Saturday, July 11, 2020

Jobette Is a Miracle

I've decided to try to post something everyday--a short piece, a poem, or a snippet from a book. This is my first offering. Yes, I welcome your prediction for the question at the bottom.


Jobette Is a Miracle
A True Story*#

Jobette's mother was not supposed to be able to have children, so when she was blessed with a baby girl, Maggie found her miracle at age forty-three.
Nine years younger than Maggie, Jobette's father was a loving man—unless he was drunk. Then, he became a demon. Booze changed Jesse into a violent abuser.
Maggie told people she ran into a door or fell down the stairs, any lie so no one would know Jesse hit her.
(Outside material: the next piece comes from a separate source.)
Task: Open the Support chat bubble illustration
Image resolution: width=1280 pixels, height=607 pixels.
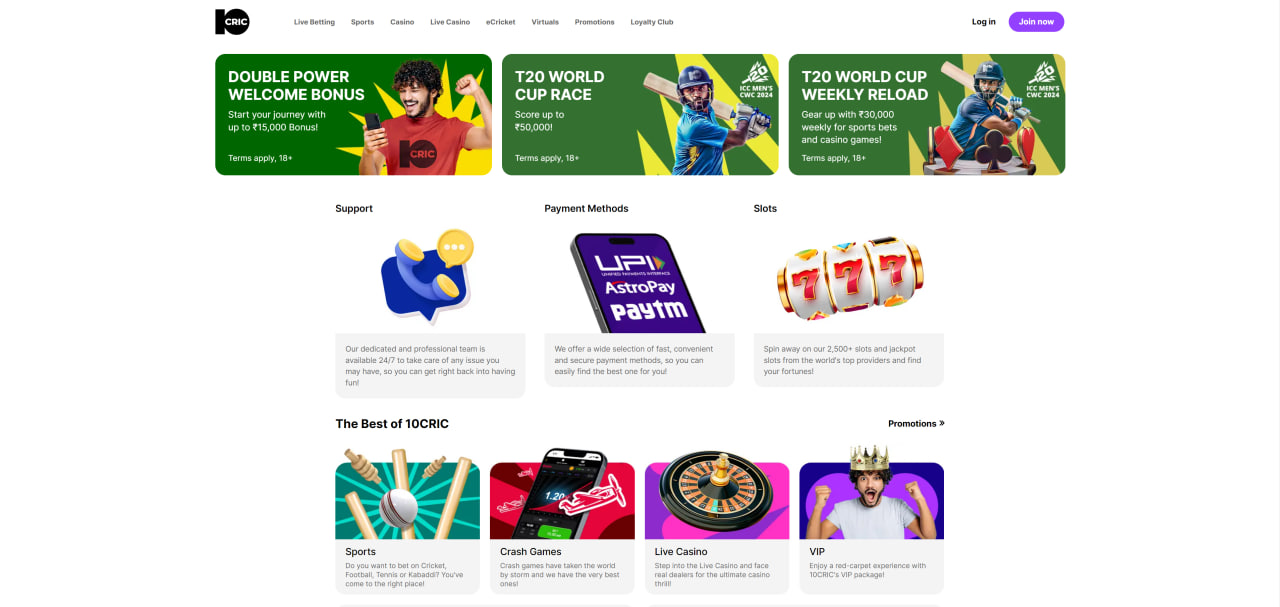Action: pyautogui.click(x=428, y=277)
Maggie's brother knew better, and he warned Jesse, "If my sister runs into another door, you're a dead man."
Jesse's drinking kept him out of work. The family often had no place to live and were homeless. When Jobette was nine months old and just taking her first steps, they lived under a bridge over a creek—in January.
Maggie stayed with Jesse no matter how many times he hit her, but on this winter night, things changed.
On the morning of her birth, Jesse had named his daughter, so they had the same initials. He loved Jobette when he was sober. On this night, Jesse found money for liquor and came home to the "camp" under the bridge, intoxicated. In that state, Jesse decided Jobette was not his child. First, he rationalized in an alcoholic haze, he would have had a boy, not a girl. Second, Jobette was a redhead. Both Jesse and Maggie had dark hair, but Jobette's maternal grandmother was a redhead. Upon his false epiphany that Jobette was not his child, he threw the toddler into the icy creek to drown.
Maggie couldn't swim, but she somehow rescued Jobette and walked away from Jesse that night.
Jobette's hardships didn't stop there. Maggie was diabetic and completely disabled. Therefore, Maggie drew a government check, and Jobette grew up poor. She received a welfare check, was covered by Medicaid and food stamps, ate free lunch at school. Her clothes were often altered hand-me-downs or purchased at Fred's Dollar Store.
Jobette's mom was a woman of faith and raised her daughter to have faith. Maggie only graduated high school, but she encouraged Jobette to strive for more.
Still, it seemed bad things kept happening to Jobbette. When she was thirteen, her best friend's stepfather molested her. She kept this secret for years, until he did it to someone else.
Jobette kept a lot buried, but she wrote about her feelings often. And! Jobette was smart. She never gave up. She realized the only way out of her poverty was her faith and education. She graduated high school at the top of her class and won a full scholarship to college.
Just when it appeared her life was on the way to perfect, more adversity came her way. Her mother died unexpectedly the summer after her first year of college. That could have ended her dream of being the first person in her family to get a college degree. Yet, she persevered and got that degree!
She married, had a family, divorced. One trial after other plagued her, but Jobette was a miracle…

What do you think Jobette is doing today?